Les chiffres du dépistage sont-ils bons ?
Nous sommes montés à un taux de dépistage de 60% mais le Covid a été catastrophique. On a connu une démotivation massive. En 2023, on est retombé autour de 30%. Et les Bouches-du-Rhône sont en queue de peloton alors qu'on est le département qui a lancé ce dépistage !
A l'heure actuelle en Paca, plus de 6 000 dépistages de cancer ont été réalisés en 2023, mais encore malheureusement 1300 décès. Nous ne sommes pas satisfaits.
Y a-t-il un rapport avec la précarité ?
Oui. Pour les populations précaires, il y a un travail énorme à faire.
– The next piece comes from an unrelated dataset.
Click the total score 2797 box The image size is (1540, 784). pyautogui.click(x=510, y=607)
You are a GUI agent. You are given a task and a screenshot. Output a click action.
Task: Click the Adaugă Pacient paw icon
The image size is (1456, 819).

Il faut aller les chercher chez eux, favoriser des rencontres plus personnalisées.
Quels événements sont organisés à l'occasion de Mars Bleu à Marseille ?
Le 10 mars, c'est la 6ᵉ édition de MARSeille Bleu, un événement multisport au parc Borély en soutien au mois de sensibilisation au dépistage du cancer colorectal.
Comment fonctionne le dépistage ?
Les personnes âgées de 50 à 74 ans sont invitées à réaliser tous les deux ans un test de dépistage du cancer colorectal. Le test et son analyse sont pris en charge à 100% par l'Assurance Maladie. Un kit est fourni par le médecin généraliste. Le test est à faire chez soi, puis à envoyer au laboratoire pour être analysé.
En cas de résultat positif, une coloscopie est prescrite afin de détecter la présence éventuelle de lésions.
Quelle est la différence entre dépistage et prévention, selon vous ?
On s’est rendu compte que le dépistage organisé repose sur des notions de guérison possible. La prévention, c'est faire quelque chose pour éviter de devenir malade. Ne pas boire, ne pas fumer, faire du sport... Si on dépiste une lésion bénigne, on peut éviter qu’elle devienne cancéreuse. On vient détecter une lésion préexistante : c'est un test pour savoir si on a du sang dans les selles. Ce n'est pas forcément cancer, mais une lésion qui saigne. C’est de la prévention secondaire. On va dépister un polype. Avec une coloscopie, on retire le polype, on retire la lésion qui peut devenir cancéreuse.
Quels sont les facteurs de risque de ce cancer ?
Une mauvaise alimentation, la consommation de drogues, le tabac, l'alcool, le manque d'activité physique... Parfois ce cancer est héréditaire. Si un polype est détecté lors d'un dépistage, nous demandons à la famille du patient de faire une coloscopie, pour être sûr.
Comment interprétez-vous la réticence de certains patients à se faire dépister ?
Combien de fois mes patients me disent : "J'ai du sang, mais c'est les hémorroïdes". Or ce n'est pas du tout la même chose. Le sang détecté dans les selles lors du dépistage du cancer colorectal n’est pas visible. Certains sont réticents par méconnaissance, par refus de tout examen, par croyance, ils ont peur de leur propre représentation de la maladie. Mais pour changer cela, le mois de sensibilisation est crucial. On n'arrêtera pas.